======== RECORD EXCERPTS ========

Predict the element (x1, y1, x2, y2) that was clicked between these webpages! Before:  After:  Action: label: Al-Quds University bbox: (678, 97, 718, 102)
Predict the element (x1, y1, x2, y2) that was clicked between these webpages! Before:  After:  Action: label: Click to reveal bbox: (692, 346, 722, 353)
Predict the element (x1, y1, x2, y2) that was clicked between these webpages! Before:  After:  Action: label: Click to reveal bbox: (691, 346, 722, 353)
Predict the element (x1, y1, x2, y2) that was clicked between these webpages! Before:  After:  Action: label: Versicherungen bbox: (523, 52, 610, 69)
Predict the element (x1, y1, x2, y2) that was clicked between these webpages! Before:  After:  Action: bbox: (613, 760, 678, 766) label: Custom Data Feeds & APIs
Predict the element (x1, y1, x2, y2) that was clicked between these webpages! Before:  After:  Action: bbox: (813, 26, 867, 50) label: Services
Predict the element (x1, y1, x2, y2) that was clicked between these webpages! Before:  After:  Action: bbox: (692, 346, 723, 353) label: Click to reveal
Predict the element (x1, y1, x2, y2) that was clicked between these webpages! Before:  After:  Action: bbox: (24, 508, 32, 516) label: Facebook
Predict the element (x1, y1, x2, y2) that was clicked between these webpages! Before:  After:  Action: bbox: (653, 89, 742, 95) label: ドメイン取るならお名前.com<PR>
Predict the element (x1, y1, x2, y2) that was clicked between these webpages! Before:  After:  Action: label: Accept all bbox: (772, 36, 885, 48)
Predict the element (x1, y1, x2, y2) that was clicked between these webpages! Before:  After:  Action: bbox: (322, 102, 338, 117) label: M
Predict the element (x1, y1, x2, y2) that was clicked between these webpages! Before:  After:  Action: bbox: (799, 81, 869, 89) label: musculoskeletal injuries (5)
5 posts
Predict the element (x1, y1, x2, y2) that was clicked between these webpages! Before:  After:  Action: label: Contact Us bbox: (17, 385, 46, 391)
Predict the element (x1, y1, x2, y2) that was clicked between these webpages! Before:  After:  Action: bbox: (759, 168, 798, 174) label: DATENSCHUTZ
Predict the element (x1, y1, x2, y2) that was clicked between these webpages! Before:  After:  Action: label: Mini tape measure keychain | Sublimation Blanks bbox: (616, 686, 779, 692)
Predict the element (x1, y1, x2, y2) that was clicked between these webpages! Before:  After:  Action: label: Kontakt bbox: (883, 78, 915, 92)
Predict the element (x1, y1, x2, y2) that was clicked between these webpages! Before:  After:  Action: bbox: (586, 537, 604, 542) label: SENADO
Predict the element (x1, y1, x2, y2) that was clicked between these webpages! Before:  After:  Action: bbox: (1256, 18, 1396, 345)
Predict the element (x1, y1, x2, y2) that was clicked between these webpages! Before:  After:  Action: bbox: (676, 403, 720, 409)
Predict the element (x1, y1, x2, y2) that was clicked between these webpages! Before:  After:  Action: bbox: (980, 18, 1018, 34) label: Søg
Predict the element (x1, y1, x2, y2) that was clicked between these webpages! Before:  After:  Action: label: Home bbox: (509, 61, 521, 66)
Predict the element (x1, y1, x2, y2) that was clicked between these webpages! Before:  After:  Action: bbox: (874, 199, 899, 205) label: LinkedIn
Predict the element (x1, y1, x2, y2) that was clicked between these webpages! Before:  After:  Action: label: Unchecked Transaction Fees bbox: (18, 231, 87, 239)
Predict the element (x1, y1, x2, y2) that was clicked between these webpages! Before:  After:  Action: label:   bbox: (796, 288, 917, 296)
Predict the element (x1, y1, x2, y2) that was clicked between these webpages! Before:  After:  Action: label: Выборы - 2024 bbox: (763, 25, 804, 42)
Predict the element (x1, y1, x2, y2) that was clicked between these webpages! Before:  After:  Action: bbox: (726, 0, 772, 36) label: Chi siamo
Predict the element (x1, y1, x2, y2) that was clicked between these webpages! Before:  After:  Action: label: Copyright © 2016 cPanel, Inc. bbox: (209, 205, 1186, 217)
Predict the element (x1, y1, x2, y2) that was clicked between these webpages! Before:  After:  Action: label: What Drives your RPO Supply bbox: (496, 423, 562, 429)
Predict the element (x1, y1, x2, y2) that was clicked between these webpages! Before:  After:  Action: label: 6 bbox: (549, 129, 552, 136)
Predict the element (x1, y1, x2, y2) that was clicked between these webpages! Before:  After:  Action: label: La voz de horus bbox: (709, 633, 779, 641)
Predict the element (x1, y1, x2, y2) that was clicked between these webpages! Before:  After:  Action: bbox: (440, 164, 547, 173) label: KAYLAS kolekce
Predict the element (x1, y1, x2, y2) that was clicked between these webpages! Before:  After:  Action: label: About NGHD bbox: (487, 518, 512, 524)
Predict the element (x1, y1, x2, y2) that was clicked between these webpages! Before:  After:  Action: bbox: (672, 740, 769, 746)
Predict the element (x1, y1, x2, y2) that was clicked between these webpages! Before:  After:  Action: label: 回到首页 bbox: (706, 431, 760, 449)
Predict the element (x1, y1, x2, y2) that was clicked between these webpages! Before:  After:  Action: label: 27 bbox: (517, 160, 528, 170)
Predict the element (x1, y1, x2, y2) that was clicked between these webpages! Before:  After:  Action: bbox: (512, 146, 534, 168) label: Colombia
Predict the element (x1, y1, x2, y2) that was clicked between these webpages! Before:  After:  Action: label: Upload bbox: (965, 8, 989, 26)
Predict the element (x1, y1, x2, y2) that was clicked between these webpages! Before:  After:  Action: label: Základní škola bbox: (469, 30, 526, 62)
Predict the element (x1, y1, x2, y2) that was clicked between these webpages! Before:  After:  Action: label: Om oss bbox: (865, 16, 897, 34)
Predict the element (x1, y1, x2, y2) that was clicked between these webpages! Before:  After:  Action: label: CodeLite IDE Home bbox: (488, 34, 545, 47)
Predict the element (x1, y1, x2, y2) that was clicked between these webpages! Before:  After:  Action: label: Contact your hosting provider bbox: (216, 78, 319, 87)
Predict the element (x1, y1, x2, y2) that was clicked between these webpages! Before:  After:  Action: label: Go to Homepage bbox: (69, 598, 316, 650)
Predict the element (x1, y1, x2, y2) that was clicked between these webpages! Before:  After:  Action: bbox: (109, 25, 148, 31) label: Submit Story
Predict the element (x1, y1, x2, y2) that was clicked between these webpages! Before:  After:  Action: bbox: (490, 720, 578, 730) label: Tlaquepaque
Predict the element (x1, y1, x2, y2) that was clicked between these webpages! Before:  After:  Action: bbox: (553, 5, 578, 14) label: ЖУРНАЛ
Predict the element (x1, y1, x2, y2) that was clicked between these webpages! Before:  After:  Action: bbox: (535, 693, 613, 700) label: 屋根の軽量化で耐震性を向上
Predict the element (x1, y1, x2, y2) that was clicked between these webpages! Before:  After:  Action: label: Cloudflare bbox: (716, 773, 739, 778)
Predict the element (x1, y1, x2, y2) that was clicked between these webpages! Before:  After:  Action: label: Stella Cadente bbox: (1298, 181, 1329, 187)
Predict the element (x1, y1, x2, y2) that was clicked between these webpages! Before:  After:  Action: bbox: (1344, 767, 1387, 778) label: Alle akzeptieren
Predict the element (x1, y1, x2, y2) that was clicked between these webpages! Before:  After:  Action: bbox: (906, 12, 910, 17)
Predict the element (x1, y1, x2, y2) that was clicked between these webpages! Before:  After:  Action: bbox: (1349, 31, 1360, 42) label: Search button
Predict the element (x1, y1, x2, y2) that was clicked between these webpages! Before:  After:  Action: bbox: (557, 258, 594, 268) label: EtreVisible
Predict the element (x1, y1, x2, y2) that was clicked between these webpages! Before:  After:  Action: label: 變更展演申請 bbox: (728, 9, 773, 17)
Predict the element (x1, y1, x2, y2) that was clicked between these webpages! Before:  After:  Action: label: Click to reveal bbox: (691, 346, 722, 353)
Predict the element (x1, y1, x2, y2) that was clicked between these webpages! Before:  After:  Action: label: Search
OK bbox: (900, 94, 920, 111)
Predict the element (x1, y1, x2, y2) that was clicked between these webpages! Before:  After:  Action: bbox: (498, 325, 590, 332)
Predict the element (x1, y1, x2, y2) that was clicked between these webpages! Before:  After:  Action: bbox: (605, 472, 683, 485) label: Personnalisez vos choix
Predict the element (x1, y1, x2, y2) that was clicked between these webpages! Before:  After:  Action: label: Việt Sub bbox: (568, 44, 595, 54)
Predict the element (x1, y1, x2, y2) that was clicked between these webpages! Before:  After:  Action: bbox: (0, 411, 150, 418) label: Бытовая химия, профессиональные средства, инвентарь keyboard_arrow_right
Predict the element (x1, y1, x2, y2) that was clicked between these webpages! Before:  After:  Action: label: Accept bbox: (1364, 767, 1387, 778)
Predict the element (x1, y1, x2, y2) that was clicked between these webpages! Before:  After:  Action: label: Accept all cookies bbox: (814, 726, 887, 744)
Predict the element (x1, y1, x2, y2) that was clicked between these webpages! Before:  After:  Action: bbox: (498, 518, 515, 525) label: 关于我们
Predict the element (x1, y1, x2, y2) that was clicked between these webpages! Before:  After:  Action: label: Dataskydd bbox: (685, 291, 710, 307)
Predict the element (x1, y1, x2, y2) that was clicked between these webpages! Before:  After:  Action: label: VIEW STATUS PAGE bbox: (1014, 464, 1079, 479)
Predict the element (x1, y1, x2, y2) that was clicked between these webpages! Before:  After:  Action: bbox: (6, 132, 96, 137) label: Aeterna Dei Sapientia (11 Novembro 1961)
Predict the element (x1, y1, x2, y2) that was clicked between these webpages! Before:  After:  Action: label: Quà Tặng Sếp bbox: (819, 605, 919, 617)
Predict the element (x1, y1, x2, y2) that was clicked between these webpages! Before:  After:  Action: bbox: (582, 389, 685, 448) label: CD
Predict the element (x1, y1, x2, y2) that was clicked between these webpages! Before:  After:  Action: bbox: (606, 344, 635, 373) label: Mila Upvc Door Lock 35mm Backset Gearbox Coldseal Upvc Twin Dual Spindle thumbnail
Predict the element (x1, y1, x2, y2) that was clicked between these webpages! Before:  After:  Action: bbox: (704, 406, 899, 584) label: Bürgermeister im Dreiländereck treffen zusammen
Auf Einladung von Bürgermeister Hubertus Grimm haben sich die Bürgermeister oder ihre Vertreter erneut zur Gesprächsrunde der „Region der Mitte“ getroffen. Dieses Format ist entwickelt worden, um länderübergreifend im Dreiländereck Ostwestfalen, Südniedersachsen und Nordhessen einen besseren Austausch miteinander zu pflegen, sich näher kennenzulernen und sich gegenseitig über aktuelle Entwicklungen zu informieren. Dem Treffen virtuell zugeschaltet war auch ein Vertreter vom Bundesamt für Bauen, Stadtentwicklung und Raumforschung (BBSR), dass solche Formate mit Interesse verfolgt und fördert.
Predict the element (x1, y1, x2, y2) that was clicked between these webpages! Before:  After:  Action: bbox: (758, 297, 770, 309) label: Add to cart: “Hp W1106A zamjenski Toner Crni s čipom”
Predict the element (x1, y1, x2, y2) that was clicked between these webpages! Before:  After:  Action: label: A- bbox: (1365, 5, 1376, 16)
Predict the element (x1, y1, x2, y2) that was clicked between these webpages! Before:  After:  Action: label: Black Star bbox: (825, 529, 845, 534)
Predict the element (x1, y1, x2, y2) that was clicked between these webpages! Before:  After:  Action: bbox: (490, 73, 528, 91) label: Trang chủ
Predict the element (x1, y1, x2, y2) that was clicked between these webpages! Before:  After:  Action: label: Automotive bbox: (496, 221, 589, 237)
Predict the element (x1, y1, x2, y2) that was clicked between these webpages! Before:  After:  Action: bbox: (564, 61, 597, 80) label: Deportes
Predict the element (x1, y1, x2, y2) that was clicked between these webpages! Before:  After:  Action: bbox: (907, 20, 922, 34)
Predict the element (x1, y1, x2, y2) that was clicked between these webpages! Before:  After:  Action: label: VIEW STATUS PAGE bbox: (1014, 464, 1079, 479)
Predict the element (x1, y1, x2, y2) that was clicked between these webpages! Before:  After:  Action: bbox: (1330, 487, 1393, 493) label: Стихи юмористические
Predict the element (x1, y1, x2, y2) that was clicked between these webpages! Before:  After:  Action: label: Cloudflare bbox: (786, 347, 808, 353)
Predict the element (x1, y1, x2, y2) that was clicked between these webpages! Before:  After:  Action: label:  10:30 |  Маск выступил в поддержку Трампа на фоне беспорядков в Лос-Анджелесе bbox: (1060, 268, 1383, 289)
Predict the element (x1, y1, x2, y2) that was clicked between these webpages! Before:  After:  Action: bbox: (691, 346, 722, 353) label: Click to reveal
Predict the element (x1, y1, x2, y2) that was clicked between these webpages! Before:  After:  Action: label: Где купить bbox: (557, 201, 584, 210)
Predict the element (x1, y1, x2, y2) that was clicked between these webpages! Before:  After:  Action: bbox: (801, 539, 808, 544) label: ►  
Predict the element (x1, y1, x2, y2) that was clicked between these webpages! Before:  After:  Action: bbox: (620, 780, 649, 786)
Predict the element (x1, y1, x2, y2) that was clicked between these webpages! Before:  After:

========

- WHAT THIS TASK INVOLVES -
Render the portion of the material that opens with the line containing "18, 1396, 345)" and closes with the line containing "403, 720, 409)" as a JSON list of strings, one string per line and no blank lines.

- FULL RESPONSE -
[
  "Predict the element (x1, y1, x2, y2) that was clicked between these webpages! Before:  After:  Action: bbox: (1256, 18, 1396, 345)",
  "Predict the element (x1, y1, x2, y2) that was clicked between these webpages! Before:  After:  Action: bbox: (676, 403, 720, 409)"
]